Scroll Untuk Lanjut Membaca

Taufan menyatakan bahwa informasi yang dimuat tidak benar dan dinilainya telah diframing untuk merusak citra dirinya.

“Sebetulnya saya sudah lama enggan menanggapi isu ini karena merasa tidak terlibat. Namun, karena berita yang muncul sudah sangat tendensius, saya merasa perlu memberikan klarifikasi,” ujarnya.

Ia mengungkapkan bahwa isu serupa pernah mencuat sebelumnya dan muncul kembali menjelang agenda politik internal partainya.

“Berita semacam ini pernah beredar menjelang Musda Golkar Sulsel 2020. Saya sangat menyayangkan hal ini kembali diangkat,” ungkapnya.

Menurut Taufan, ada indikasi motif politis di balik kemunculan berita tersebut.

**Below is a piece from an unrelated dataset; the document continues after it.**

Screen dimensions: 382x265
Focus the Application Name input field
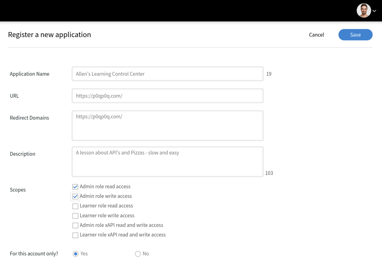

“Saya menduga kuat ini berkaitan dengan Musda Golkar. Media yang memuat berita itu diduga terafiliasi dengan salah satu pihak yang bersaing,” tegasnya.

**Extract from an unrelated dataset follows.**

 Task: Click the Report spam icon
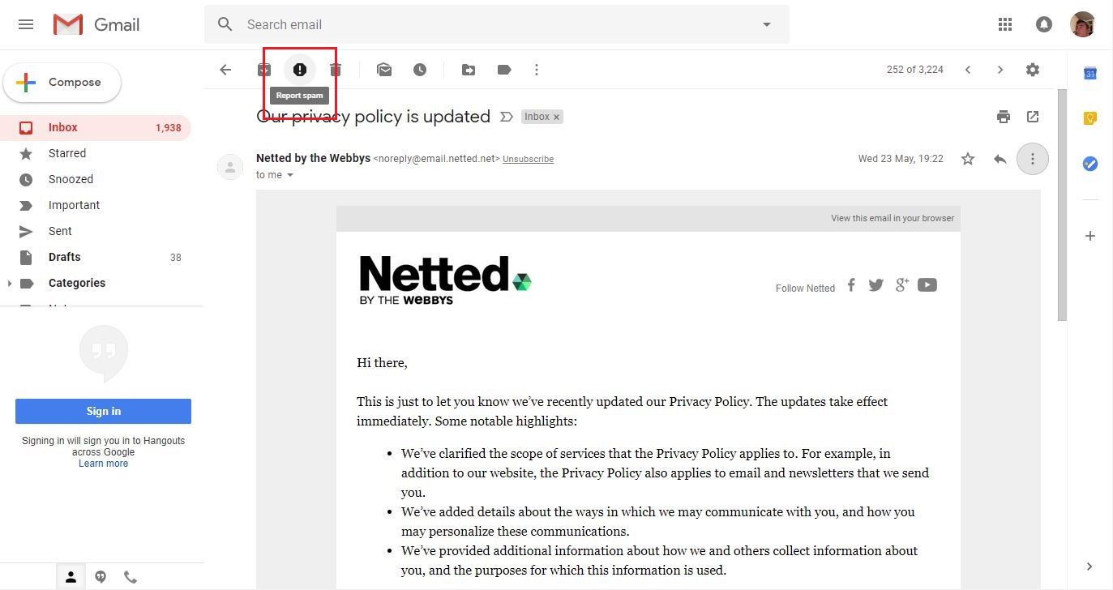(300, 70)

Terkait kasus yang disinggung dalam berita, Taufan menegaskan bahwa dirinya justru menjadi pihak yang melaporkan dugaan pelanggaran tersebut sejak tahun 2018.

“Kasus ini terjadi pada 2018. Justru saya yang melaporkannya ke APIP, karena Kadis Kesehatan saat itu mengakui kelalaian dalam proses pembayaran kepada rekanan yang seharusnya non-tunai, tetapi dilakukan tunai,” jelasnya.

Ia menambahkan, permintaan audit investigasi kepada BPKP juga datang darinya, sebagai bentuk transparansi.

“Saya yang meminta kasus ini diproses oleh aparat penegak hukum, dan saya sendiri yang meminta audit BPKP,” tambah anggota Komisi II DPR RI itu.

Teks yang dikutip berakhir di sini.